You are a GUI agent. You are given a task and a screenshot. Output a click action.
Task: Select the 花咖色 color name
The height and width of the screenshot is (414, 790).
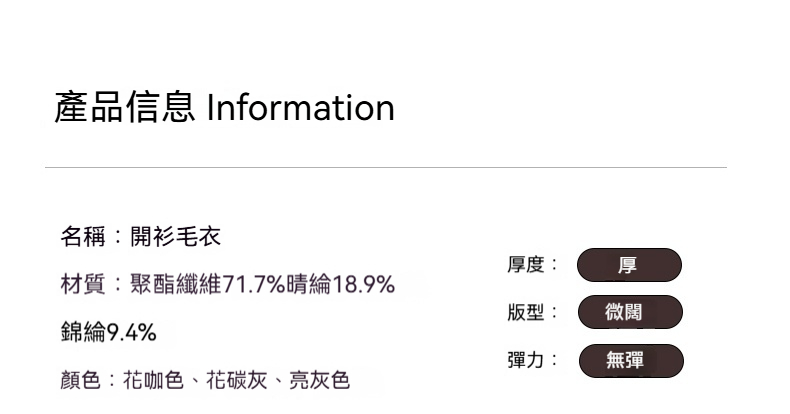154,380
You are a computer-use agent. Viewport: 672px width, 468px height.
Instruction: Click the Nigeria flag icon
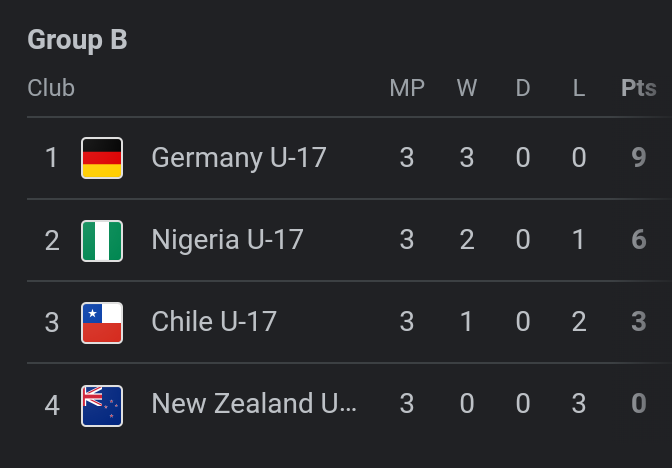102,240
* * * * * * * * *
Please write out all of these records again, requests included, adding 69 to each coordinate in the answers, and leave the pictures out.

**WRITTEN RESPONSE:**
You are a GUI agent. You are given a task and a screenshot. Output a click action.
Task: Select the 花咖色 color name
The height and width of the screenshot is (414, 790).
223,449
You are a computer-use agent. Viewport: 672px width, 468px height.
Instruction: Click the Nigeria flag icon
171,309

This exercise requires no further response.